§ **What this task involves**: Reproduce the part of the lines that begins with the line containing "Click the 9.jpg prediction result line" and ends with the line containing "click(196, 425)", both included, with nothing changed.

Stored items from a collection:
>> BEGIN

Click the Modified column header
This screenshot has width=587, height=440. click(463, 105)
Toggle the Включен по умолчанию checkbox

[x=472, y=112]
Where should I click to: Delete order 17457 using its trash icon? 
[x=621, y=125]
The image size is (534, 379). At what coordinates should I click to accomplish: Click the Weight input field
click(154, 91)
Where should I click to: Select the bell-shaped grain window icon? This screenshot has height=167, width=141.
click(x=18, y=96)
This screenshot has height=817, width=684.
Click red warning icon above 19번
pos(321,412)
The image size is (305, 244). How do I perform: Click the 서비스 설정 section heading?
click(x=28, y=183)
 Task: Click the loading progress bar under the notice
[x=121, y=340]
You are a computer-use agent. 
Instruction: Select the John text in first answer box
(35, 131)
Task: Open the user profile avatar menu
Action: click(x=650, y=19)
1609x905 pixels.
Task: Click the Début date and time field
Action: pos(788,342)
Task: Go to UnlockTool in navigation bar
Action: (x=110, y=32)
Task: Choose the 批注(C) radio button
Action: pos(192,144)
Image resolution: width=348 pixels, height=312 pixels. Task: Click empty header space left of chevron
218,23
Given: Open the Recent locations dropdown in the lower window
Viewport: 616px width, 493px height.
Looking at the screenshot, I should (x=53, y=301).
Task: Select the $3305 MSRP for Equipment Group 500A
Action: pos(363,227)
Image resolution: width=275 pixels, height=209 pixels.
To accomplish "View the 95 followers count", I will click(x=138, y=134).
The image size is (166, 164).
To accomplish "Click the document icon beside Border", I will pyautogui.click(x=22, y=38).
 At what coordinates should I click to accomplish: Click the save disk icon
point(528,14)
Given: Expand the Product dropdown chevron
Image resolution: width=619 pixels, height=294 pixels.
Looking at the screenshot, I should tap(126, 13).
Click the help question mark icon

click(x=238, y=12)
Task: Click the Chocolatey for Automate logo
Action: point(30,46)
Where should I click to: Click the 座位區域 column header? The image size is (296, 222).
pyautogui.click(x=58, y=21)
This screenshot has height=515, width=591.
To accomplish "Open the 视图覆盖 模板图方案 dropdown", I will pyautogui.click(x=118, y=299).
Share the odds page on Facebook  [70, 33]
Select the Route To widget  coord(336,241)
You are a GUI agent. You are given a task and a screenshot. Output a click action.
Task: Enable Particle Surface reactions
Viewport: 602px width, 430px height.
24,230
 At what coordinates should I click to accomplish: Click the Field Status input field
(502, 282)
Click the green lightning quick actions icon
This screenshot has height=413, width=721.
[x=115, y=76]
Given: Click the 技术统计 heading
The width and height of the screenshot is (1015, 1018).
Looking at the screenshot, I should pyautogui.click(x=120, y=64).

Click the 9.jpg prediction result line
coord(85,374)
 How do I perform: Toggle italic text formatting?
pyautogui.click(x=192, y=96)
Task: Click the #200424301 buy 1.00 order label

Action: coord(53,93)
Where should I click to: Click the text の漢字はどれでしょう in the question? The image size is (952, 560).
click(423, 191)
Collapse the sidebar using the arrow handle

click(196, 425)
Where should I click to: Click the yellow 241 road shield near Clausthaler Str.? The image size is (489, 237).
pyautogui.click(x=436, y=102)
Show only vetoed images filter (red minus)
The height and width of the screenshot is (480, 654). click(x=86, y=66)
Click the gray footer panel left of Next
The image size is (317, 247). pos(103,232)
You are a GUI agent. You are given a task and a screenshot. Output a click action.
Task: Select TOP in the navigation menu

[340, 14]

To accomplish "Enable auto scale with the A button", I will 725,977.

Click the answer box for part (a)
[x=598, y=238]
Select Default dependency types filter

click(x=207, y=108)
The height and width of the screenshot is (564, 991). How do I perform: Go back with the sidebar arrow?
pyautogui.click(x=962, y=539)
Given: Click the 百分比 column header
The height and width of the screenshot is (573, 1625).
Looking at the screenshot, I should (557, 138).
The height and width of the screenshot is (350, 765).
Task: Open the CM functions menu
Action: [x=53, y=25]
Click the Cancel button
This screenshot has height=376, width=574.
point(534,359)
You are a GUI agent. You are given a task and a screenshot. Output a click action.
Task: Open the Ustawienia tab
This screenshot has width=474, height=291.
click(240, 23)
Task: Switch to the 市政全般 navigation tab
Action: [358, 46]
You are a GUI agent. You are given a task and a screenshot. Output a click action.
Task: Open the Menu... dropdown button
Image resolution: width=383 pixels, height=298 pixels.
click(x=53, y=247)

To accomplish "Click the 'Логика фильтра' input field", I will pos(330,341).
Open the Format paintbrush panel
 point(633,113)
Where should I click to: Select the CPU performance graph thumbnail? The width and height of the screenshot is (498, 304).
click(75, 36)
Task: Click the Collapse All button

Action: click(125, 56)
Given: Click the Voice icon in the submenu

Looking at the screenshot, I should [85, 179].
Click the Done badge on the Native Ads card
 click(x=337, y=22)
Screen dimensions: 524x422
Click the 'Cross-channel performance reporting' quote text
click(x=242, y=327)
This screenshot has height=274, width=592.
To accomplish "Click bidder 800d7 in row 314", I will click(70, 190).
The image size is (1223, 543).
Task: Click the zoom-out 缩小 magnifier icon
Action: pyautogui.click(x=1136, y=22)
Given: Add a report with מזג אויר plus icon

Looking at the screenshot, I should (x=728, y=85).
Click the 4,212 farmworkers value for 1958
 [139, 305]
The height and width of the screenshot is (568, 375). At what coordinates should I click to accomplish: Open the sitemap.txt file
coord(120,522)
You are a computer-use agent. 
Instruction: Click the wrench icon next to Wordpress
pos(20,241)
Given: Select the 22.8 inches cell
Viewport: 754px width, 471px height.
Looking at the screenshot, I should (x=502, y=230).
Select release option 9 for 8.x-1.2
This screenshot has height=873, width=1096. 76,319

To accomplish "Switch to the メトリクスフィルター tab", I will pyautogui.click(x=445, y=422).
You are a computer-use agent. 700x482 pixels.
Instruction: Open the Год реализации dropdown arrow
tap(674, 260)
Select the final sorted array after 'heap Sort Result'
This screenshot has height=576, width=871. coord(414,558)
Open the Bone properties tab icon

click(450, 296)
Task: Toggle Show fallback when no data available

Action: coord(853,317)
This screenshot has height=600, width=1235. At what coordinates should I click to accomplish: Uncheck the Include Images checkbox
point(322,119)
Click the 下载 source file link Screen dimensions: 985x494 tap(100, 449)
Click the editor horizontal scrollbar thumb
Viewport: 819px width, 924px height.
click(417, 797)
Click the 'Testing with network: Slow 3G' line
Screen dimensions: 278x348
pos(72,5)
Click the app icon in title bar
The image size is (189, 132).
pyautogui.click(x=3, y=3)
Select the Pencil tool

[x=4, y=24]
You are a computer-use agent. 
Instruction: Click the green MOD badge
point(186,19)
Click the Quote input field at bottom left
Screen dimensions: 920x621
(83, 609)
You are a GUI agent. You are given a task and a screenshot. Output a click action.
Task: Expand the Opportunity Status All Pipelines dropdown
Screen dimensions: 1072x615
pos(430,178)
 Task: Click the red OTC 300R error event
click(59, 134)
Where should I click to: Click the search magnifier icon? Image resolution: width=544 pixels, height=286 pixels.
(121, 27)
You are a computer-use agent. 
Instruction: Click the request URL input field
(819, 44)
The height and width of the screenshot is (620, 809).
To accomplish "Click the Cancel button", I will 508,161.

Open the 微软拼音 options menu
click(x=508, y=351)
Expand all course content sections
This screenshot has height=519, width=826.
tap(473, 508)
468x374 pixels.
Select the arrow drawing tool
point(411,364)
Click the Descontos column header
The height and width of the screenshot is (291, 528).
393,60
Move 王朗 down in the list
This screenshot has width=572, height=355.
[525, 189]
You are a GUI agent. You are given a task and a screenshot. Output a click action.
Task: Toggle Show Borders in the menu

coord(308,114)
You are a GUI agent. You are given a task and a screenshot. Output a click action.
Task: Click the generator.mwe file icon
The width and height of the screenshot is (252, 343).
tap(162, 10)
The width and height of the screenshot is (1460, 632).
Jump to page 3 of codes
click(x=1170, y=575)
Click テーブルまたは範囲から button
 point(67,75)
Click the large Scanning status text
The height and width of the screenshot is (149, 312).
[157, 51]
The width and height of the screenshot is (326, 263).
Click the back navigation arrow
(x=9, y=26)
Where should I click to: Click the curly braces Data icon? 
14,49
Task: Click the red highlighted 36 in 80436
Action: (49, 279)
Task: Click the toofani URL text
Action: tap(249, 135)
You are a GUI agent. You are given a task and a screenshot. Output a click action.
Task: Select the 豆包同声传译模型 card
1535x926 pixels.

>> END

§ **Reply**:
Click the 9.jpg prediction result line
coord(85,374)
 How do I perform: Toggle italic text formatting?
pyautogui.click(x=192, y=96)
Task: Click the #200424301 buy 1.00 order label

Action: coord(53,93)
Where should I click to: Click the text の漢字はどれでしょう in the question? The image size is (952, 560).
click(423, 191)
Collapse the sidebar using the arrow handle

click(196, 425)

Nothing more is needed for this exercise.